Black Test Car + The Black Report Blu-ray Review: Japanese Businessman Noir

One of the enduring images of contemporary Japanese culture is the salaryman. The rather anonymous guy in the suit who devotes his life to the company. He might be married and have kids (usually he is: what else would he need to dedicate so much time to work for, if not to keep his family?) but his number one priority is the company. Work 10 hours a day, then go off to drink with your boss, go home to sleep, and come back the next day, six days a week.

It’s soul deadening, and not the obvious setting for a thriller, but that’s where director Yasuzo Masumura has set this pair of ’60s noir-tinged black and white thrillers: in the world of the white-collar worker. Black Test Car (1962) is about corporate espionage, and The Black Report (1963) is a more standard crime/courtroom drama from the perspective of the prosecuting attorney. But both use their subject matter to explore what is lost when men are more dedicated to advancing their careers than any other aspect of their lives.

In Black Test Car, that dedication is taken to an extreme. Tiger automotive is a second-tier Japanese car manufacturer who is hoping to rocket to the top with the introduction of a new sports car. It’s a top secret project, and when photographs of a disastrous test run are leaked to the press, the company knows it must have spies in its midst. So Onoda, for whom the new car, the Pioneer, is his passion project, forms a “planning department” which is, in fact, an industrial espionage unit inside the car company to ferret out the spy, and make sure that Tiger can successfully launch the new car and overtake their rivals Yamato.

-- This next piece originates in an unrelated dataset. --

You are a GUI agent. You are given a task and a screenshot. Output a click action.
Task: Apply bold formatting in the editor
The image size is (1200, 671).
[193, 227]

To do so, Onoda employs an increasingly aggressive set of strategies to ensure the Pioneer is a success. He distributes fake plans in an attempt to smoke out who the spy is in his own company. He sends men into bars to try and get close to the head of the competition, ex-General Mawatari. Eventually, he even sends a man to try and sell fake blueprints to the enemy, only to find out they already know the information, and know the double agent is trying to sell a fake.

As Onoda gets more desperate, so do his measures, and right alongside him is his second-in-command, Asahina. He’s been promised a chance to become his own department head once the car is successfully launched. He’s so dedicated, he decides to send his girlfriend Masako into the lion’s den. He wants her to work at the bar Mawatari frequents, get to know the old man. Find out anything she can, no matter how close she has to get. Then, if it all works out, Asahina and Masako can get married.

It’s a sick little game, and it’s played out like some kind of business film noir, getting bleaker and darker as it goes along. While not any kind of action film (there’s not much in the way of violence), Black Test Car is briskly paced as it goes from move to counter-move in the game of corporate espionage. Onoda is the prime mover of the plot but for most of the film there isn’t a central point of view character. The story follows the action as the intrigues get more devious and the moral waters more shallow, including blackmail, prostitution, and threatened violence, all to get a stupid sports car to the market.

The industrialized work place is both the setting and the theme of Black Test Car. Dehumanization in the work place, until all of the natural desires of humanity have been supplanted by the good of the company. It’s not for nothing that Yamada Motors is made up of old army men; Masumura is drawing a direct comparison between the dehumanizing effects of war with that of corporate espionage: in both, humanity has to be stripped away to make room for the overriding goals of the organization.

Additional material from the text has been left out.